1. Use WordNet as an external resource to generate the synonyms for topic
   terms to perform query expansion;
2. Use a query expansion method based on an external resource (using FIRE
   2016 task dataset as the external resource) to carry out query expansion for
   each topic;
3. Use a semi-automatic method which involves a manual selection of relevant
   tweets and use the selected tweets to identify expansion terms. Then apply
   WordNet on the expanded query to expand them again.
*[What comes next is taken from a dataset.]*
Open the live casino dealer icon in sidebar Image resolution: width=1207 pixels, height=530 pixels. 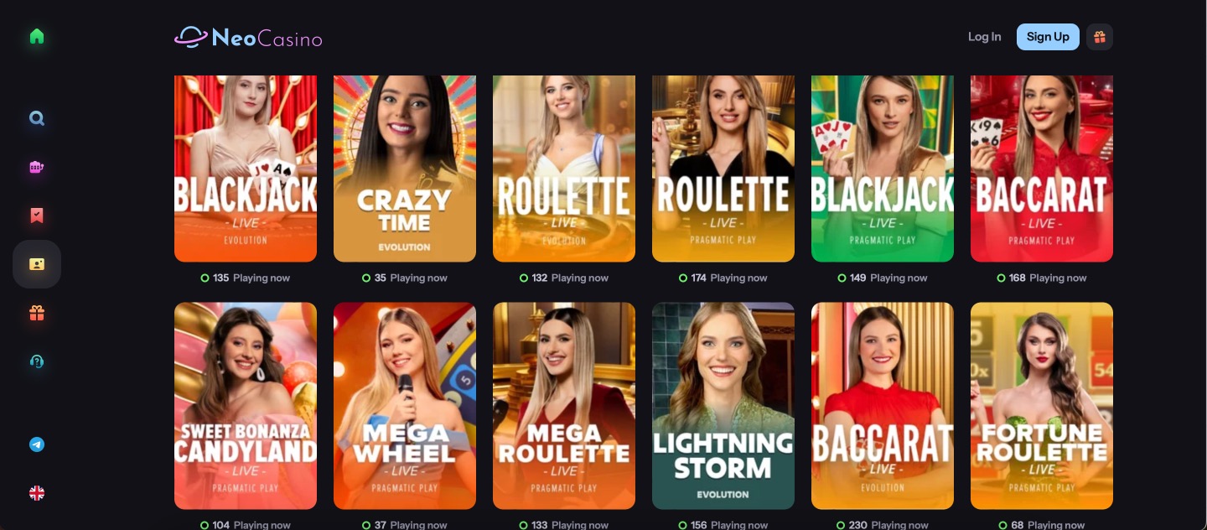click(37, 264)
3.1    Information Retrieval
For our runs we used the Lucene1 IR framework to index the tweet data collection
and to perform the subsequent IR runs. The indexing process used the following
steps:

1. Entries from a list of 500 stop words were removed, stopwords used in all
   these experiments were generated from the collection itself. We computed
   the term frequency across the whole dataset and ranked the terms. The 500
   most frequently used terms were then selected as stopwords;
2. The standard BM25 IR model was used for retrieval with k 1=1.2, b=0.75
   [5], these parameter values were set empirically based on the experiments we
   carried out for the FIRE 2016 task.

   The initial search query used for all experiments in this paper is formed from
the combination of title and narrative fields of the topic, since the title field
alone is too short and also too similar for the individual queries to be distinct
from each other. This problem can be seen clearly from the Table 1, which shows
the title part of the 4 topics provided. It can be seen that topic 1 and 2 are too
similar to make a distinction between them.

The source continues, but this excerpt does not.